◆ Description of the task ◆
Copy the rows below unchanged, except replace every "Image resolution" with "Screen size".

◆ Extracted entries ◆

※

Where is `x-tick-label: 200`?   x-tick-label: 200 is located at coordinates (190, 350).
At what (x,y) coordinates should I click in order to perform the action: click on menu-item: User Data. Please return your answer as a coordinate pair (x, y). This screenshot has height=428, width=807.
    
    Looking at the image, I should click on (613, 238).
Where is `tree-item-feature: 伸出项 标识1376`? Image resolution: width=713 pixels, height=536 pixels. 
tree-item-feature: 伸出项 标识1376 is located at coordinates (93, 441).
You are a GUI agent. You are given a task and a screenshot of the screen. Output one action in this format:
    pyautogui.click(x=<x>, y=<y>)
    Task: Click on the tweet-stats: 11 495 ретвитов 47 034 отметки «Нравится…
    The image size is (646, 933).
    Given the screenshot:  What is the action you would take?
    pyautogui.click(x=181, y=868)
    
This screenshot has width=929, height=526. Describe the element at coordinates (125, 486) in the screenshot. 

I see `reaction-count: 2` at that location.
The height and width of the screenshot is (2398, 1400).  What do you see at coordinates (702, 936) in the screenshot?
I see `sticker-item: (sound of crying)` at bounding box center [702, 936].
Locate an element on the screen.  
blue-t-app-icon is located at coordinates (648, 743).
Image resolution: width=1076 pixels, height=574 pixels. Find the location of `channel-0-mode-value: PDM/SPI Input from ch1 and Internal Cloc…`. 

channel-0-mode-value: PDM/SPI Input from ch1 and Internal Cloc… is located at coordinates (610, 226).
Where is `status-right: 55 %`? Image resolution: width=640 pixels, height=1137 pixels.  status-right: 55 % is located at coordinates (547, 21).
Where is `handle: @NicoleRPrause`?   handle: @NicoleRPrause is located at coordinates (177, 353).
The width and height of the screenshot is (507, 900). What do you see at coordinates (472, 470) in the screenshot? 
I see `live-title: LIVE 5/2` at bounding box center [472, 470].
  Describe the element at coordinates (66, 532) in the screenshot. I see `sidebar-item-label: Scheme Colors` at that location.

※

◆ Result ◆
Where is `x-tick-label: 200`?   x-tick-label: 200 is located at coordinates (190, 350).
At what (x,y) coordinates should I click in order to perform the action: click on menu-item: User Data. Please return your answer as a coordinate pair (x, y). This screenshot has height=428, width=807.
    
    Looking at the image, I should click on (613, 238).
Where is `tree-item-feature: 伸出项 标识1376`? Screen size: width=713 pixels, height=536 pixels. 
tree-item-feature: 伸出项 标识1376 is located at coordinates (93, 441).
You are a GUI agent. You are given a task and a screenshot of the screen. Output one action in this format:
    pyautogui.click(x=<x>, y=<y>)
    Task: Click on the tweet-stats: 11 495 ретвитов 47 034 отметки «Нравится…
    The image size is (646, 933).
    Given the screenshot:  What is the action you would take?
    pyautogui.click(x=181, y=868)
    
This screenshot has width=929, height=526. Describe the element at coordinates (125, 486) in the screenshot. 

I see `reaction-count: 2` at that location.
The height and width of the screenshot is (2398, 1400).  What do you see at coordinates (702, 936) in the screenshot?
I see `sticker-item: (sound of crying)` at bounding box center [702, 936].
Locate an element on the screen.  
blue-t-app-icon is located at coordinates (648, 743).
Screen size: width=1076 pixels, height=574 pixels. Find the location of `channel-0-mode-value: PDM/SPI Input from ch1 and Internal Cloc…`. 

channel-0-mode-value: PDM/SPI Input from ch1 and Internal Cloc… is located at coordinates (610, 226).
Where is `status-right: 55 %`? Screen size: width=640 pixels, height=1137 pixels.  status-right: 55 % is located at coordinates (547, 21).
Where is `handle: @NicoleRPrause`?   handle: @NicoleRPrause is located at coordinates (177, 353).
The width and height of the screenshot is (507, 900). What do you see at coordinates (472, 470) in the screenshot? 
I see `live-title: LIVE 5/2` at bounding box center [472, 470].
  Describe the element at coordinates (66, 532) in the screenshot. I see `sidebar-item-label: Scheme Colors` at that location.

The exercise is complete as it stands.